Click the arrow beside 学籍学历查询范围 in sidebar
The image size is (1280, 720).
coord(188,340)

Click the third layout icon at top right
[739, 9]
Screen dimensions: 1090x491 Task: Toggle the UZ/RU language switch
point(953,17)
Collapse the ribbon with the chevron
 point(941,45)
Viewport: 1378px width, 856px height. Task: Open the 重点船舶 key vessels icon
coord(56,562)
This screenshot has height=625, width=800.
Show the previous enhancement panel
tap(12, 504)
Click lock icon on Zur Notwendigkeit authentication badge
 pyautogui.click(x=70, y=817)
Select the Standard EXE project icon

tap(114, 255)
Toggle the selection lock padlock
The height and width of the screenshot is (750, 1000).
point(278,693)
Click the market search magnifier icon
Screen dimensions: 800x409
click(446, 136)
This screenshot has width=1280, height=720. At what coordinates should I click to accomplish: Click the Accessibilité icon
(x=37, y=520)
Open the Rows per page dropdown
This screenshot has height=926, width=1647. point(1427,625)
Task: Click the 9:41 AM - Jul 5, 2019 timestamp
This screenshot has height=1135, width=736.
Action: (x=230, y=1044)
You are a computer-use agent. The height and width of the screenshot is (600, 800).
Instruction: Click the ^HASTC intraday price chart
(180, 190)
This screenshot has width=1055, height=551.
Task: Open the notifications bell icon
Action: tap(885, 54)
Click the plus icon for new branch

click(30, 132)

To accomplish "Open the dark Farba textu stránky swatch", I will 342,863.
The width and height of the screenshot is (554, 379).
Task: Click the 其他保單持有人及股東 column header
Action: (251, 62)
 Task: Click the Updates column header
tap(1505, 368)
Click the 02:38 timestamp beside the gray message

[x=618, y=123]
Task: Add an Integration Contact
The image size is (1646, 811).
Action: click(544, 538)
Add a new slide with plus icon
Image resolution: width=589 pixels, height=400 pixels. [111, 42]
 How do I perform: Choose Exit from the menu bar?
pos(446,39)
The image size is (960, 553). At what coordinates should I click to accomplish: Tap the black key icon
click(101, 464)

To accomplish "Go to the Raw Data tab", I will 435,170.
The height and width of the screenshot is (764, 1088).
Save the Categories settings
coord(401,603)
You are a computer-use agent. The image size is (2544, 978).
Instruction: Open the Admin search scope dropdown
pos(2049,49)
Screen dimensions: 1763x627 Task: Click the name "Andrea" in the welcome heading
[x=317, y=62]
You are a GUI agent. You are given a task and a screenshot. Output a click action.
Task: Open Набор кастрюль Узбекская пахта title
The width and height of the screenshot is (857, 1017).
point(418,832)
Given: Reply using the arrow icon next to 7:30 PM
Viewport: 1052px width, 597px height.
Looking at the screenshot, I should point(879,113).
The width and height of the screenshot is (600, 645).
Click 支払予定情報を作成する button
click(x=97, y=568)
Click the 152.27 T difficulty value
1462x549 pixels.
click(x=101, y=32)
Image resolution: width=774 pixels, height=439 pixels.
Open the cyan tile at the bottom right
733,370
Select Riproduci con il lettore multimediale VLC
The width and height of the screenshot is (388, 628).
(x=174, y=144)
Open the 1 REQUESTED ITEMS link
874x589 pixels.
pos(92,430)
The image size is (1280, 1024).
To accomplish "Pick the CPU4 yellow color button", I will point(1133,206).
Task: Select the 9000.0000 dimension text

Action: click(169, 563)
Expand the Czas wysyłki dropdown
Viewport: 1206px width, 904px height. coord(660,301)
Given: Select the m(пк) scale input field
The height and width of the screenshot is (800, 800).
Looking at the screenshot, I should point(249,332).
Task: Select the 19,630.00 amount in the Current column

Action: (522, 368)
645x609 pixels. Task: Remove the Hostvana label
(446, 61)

----------

• What is needed:
Copy all lines of the material above where the string "arrow" occurs.

• Written answer:
Click the arrow beside 学籍学历查询范围 in sidebar
Given: Reply using the arrow icon next to 7:30 PM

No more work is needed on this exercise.